I continued to eye the eggs all night on Wed as it transitioned over into Thursday, and at roughly 5 AM Thursday morning none had hatched. I dosed maybe 20-30 ML of Hydrogen Peroxide into the 10 gallon blacked-out larval tank I had used with a prior run, letting it sit for several hours before scrubbing, draining, rinsing, and getting ready for a new clutch. Come 5 AM, I filled the tank with water from the broodstock tank and sanitized the eggs with 4 ML hydrogen peroxide in a half gallon specimen cup for about 15 minutes, before finally setting up the tile with an airstone and calling it a night. I left only 4 hours later.
I heard from Mike that he found some babies, maybe 1/3 of the nest, had indeed hatched out and the rest looked good and would probably hatch Thursday night / Friday morning.
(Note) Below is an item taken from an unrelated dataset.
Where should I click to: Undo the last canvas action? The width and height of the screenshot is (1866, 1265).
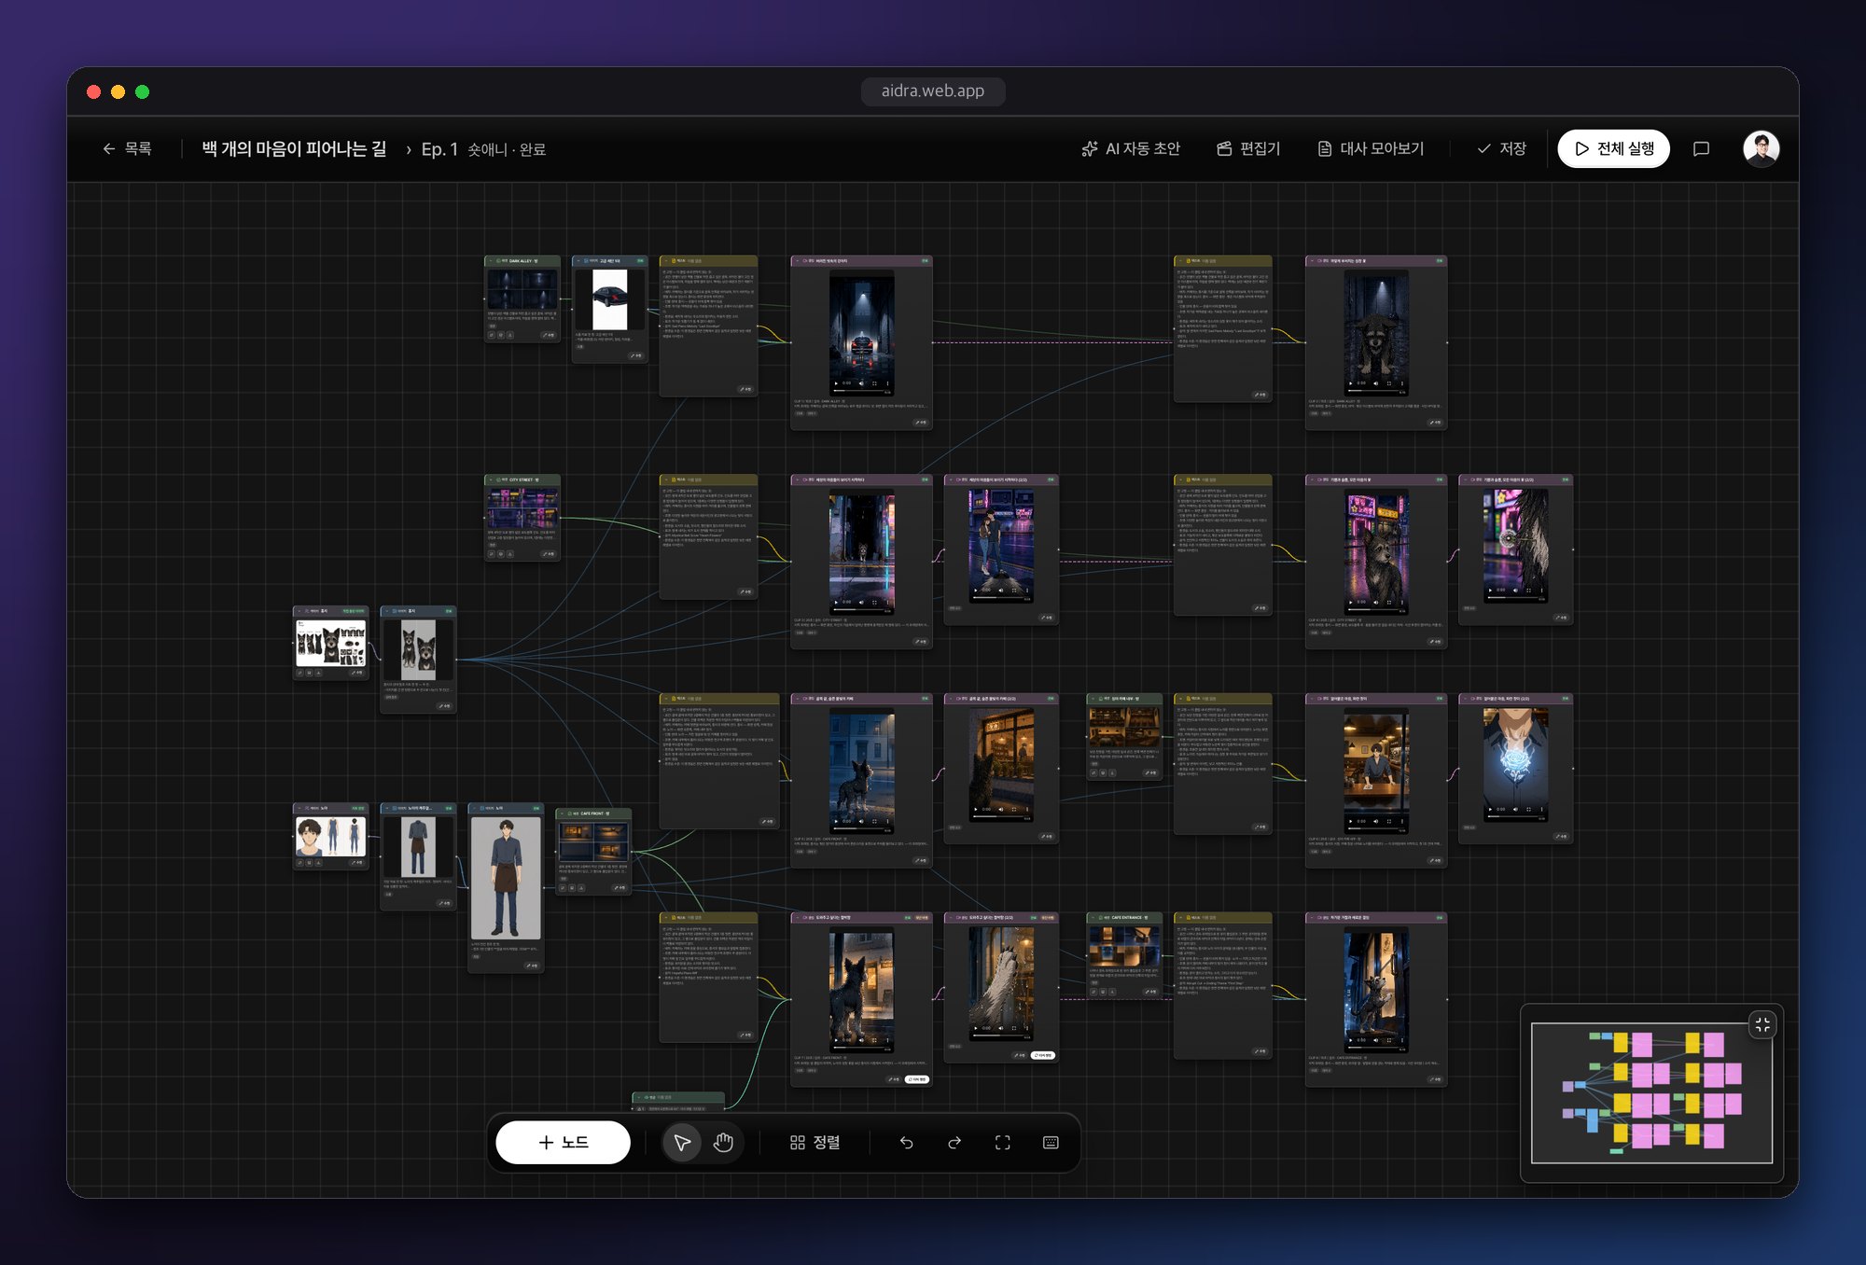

Later, while on a layover in Chicago, came alarming news – Duluth was suffering from a large scale power outage. My normal plan had always been to go rent a generator, but as I was not there to deal with it, after several phone calls and text messages I figured out a battle plan – Frank Wotruba (who has played an integral part in this project and also has a pair of Lightning Maroon offspring) would bring over his generator and set it up to run the central air pump and furnace; he would also take the original wild Lightning Maroon and mate to his house (his power came on fairly quickly).
Thankfully our power came on relatively quickly too…was maybe only out for a couple hours. Relieved, I went on my trip and didn’t give it much thought.
Of course, come Saturday, more bad news. Somewhere along the way, my rotifers had crashed, so Mike was left without any quantity of food to offer. This, combined with the power outage, sealed the fate of Spawn #18; no babies were found by Saturday.
But the bad news continued, as Mike hadn’t noticed that the GCFIs that line the perimeter of the room were all tripped. This is something I was personally aware of; any time the power so much as flickers these things trip. Well…I didn’t think to mention it to Mike during the power outage, so basically while the perimeter tanks had AIR running in them (and those with sponge filters had some active filtration), any tank relying on powered filtration was without. Mike had noticed it come Friday and reset them, but this brought out the next flaw in my system.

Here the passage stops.